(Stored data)
# # # # # # #

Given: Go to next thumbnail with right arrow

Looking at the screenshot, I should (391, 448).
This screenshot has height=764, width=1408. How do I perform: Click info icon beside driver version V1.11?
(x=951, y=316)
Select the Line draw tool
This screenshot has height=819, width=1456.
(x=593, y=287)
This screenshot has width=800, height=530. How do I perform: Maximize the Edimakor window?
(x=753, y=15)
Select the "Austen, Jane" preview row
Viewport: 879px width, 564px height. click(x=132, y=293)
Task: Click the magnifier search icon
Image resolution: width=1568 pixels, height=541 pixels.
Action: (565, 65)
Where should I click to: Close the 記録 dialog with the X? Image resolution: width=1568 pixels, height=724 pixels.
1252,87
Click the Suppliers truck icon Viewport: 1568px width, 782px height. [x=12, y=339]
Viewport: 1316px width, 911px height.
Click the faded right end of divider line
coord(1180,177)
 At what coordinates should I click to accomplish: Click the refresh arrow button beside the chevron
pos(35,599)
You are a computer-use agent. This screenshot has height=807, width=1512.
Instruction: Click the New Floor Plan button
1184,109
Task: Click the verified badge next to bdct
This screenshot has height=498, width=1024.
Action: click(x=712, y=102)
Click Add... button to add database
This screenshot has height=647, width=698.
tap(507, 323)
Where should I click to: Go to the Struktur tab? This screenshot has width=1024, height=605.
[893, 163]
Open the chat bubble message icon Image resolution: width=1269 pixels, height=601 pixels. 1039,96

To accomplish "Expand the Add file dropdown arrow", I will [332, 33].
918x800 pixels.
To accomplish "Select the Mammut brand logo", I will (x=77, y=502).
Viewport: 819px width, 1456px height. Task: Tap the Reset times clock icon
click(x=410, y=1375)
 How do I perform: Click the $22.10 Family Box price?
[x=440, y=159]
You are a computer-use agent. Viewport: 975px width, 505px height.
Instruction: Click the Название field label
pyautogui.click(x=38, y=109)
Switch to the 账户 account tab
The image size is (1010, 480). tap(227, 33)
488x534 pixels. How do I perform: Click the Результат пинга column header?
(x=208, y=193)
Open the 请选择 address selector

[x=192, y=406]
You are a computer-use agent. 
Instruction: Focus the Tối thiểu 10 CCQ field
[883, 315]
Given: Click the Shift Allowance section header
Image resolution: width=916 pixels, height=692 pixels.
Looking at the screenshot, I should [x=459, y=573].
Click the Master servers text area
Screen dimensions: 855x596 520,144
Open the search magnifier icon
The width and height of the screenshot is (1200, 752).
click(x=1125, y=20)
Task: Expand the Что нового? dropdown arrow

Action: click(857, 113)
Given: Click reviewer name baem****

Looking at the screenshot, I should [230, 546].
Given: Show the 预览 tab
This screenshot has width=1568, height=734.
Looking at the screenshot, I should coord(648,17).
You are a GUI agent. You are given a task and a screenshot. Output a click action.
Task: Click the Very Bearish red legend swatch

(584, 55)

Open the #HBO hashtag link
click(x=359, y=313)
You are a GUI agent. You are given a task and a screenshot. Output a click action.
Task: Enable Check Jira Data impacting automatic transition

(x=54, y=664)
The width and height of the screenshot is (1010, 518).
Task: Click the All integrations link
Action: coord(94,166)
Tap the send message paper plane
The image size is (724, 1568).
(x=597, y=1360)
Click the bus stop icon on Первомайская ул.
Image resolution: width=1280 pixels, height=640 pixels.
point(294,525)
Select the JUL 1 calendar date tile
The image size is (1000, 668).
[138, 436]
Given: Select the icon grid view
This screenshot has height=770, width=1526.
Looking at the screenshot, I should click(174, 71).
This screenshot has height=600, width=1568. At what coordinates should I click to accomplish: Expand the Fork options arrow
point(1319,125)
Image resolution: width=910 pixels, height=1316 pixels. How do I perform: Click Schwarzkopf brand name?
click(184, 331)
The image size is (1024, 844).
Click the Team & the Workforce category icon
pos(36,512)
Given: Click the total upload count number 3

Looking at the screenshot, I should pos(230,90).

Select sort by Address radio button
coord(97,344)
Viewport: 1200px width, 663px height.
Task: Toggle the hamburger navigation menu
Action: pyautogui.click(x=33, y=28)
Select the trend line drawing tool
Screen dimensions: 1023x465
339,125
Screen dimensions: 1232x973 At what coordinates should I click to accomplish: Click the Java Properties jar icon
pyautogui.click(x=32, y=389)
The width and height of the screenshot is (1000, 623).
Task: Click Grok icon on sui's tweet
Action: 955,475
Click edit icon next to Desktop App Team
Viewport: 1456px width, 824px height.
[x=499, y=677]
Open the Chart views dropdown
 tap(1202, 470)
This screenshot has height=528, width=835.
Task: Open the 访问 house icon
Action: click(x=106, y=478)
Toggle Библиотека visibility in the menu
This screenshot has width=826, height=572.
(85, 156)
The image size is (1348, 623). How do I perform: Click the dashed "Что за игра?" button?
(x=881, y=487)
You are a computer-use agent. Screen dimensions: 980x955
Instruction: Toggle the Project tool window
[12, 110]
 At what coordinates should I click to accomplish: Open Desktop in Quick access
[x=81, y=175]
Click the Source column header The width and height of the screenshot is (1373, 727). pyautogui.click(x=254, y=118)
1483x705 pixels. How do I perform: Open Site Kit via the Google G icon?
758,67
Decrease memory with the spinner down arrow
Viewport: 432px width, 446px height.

# # # # # # #

**TRY IT**. Retype the entries above. Match them exactly.

**RESULT**.
Given: Go to next thumbnail with right arrow

Looking at the screenshot, I should (391, 448).
This screenshot has height=764, width=1408. How do I perform: Click info icon beside driver version V1.11?
(x=951, y=316)
Select the Line draw tool
This screenshot has height=819, width=1456.
(x=593, y=287)
This screenshot has width=800, height=530. How do I perform: Maximize the Edimakor window?
(x=753, y=15)
Select the "Austen, Jane" preview row
Viewport: 879px width, 564px height. click(x=132, y=293)
Task: Click the magnifier search icon
Image resolution: width=1568 pixels, height=541 pixels.
Action: (565, 65)
Where should I click to: Close the 記録 dialog with the X? Image resolution: width=1568 pixels, height=724 pixels.
1252,87
Click the Suppliers truck icon Viewport: 1568px width, 782px height. [x=12, y=339]
Viewport: 1316px width, 911px height.
Click the faded right end of divider line
coord(1180,177)
 At what coordinates should I click to accomplish: Click the refresh arrow button beside the chevron
pos(35,599)
You are a computer-use agent. This screenshot has height=807, width=1512.
Instruction: Click the New Floor Plan button
1184,109
Task: Click the verified badge next to bdct
This screenshot has height=498, width=1024.
Action: click(x=712, y=102)
Click Add... button to add database
This screenshot has height=647, width=698.
tap(507, 323)
Where should I click to: Go to the Struktur tab? This screenshot has width=1024, height=605.
[893, 163]
Open the chat bubble message icon Image resolution: width=1269 pixels, height=601 pixels. 1039,96

To accomplish "Expand the Add file dropdown arrow", I will [332, 33].
918x800 pixels.
To accomplish "Select the Mammut brand logo", I will (x=77, y=502).
Viewport: 819px width, 1456px height. Task: Tap the Reset times clock icon
click(x=410, y=1375)
 How do I perform: Click the $22.10 Family Box price?
[x=440, y=159]
You are a computer-use agent. Viewport: 975px width, 505px height.
Instruction: Click the Название field label
pyautogui.click(x=38, y=109)
Switch to the 账户 account tab
The image size is (1010, 480). tap(227, 33)
488x534 pixels. How do I perform: Click the Результат пинга column header?
(x=208, y=193)
Open the 请选择 address selector

[x=192, y=406]
You are a computer-use agent. 
Instruction: Focus the Tối thiểu 10 CCQ field
[883, 315]
Given: Click the Shift Allowance section header
Image resolution: width=916 pixels, height=692 pixels.
Looking at the screenshot, I should [x=459, y=573].
Click the Master servers text area
Screen dimensions: 855x596 520,144
Open the search magnifier icon
The width and height of the screenshot is (1200, 752).
click(x=1125, y=20)
Task: Expand the Что нового? dropdown arrow

Action: click(857, 113)
Given: Click reviewer name baem****

Looking at the screenshot, I should [230, 546].
Given: Show the 预览 tab
This screenshot has width=1568, height=734.
Looking at the screenshot, I should coord(648,17).
You are a GUI agent. You are given a task and a screenshot. Output a click action.
Task: Click the Very Bearish red legend swatch

(584, 55)

Open the #HBO hashtag link
click(x=359, y=313)
You are a GUI agent. You are given a task and a screenshot. Output a click action.
Task: Enable Check Jira Data impacting automatic transition

(x=54, y=664)
The width and height of the screenshot is (1010, 518).
Task: Click the All integrations link
Action: coord(94,166)
Tap the send message paper plane
The image size is (724, 1568).
(x=597, y=1360)
Click the bus stop icon on Первомайская ул.
Image resolution: width=1280 pixels, height=640 pixels.
point(294,525)
Select the JUL 1 calendar date tile
The image size is (1000, 668).
[138, 436]
Given: Select the icon grid view
This screenshot has height=770, width=1526.
Looking at the screenshot, I should click(174, 71).
This screenshot has height=600, width=1568. At what coordinates should I click to accomplish: Expand the Fork options arrow
point(1319,125)
Image resolution: width=910 pixels, height=1316 pixels. How do I perform: Click Schwarzkopf brand name?
click(184, 331)
The image size is (1024, 844).
Click the Team & the Workforce category icon
pos(36,512)
Given: Click the total upload count number 3

Looking at the screenshot, I should pos(230,90).

Select sort by Address radio button
coord(97,344)
Viewport: 1200px width, 663px height.
Task: Toggle the hamburger navigation menu
Action: pyautogui.click(x=33, y=28)
Select the trend line drawing tool
Screen dimensions: 1023x465
339,125
Screen dimensions: 1232x973 At what coordinates should I click to accomplish: Click the Java Properties jar icon
pyautogui.click(x=32, y=389)
The width and height of the screenshot is (1000, 623).
Task: Click Grok icon on sui's tweet
Action: 955,475
Click edit icon next to Desktop App Team
Viewport: 1456px width, 824px height.
[x=499, y=677]
Open the Chart views dropdown
 tap(1202, 470)
This screenshot has height=528, width=835.
Task: Open the 访问 house icon
Action: click(x=106, y=478)
Toggle Библиотека visibility in the menu
This screenshot has width=826, height=572.
(85, 156)
The image size is (1348, 623). How do I perform: Click the dashed "Что за игра?" button?
(x=881, y=487)
You are a computer-use agent. Screen dimensions: 980x955
Instruction: Toggle the Project tool window
[12, 110]
 At what coordinates should I click to accomplish: Open Desktop in Quick access
[x=81, y=175]
Click the Source column header The width and height of the screenshot is (1373, 727). pyautogui.click(x=254, y=118)
1483x705 pixels. How do I perform: Open Site Kit via the Google G icon?
758,67
Decrease memory with the spinner down arrow
Viewport: 432px width, 446px height.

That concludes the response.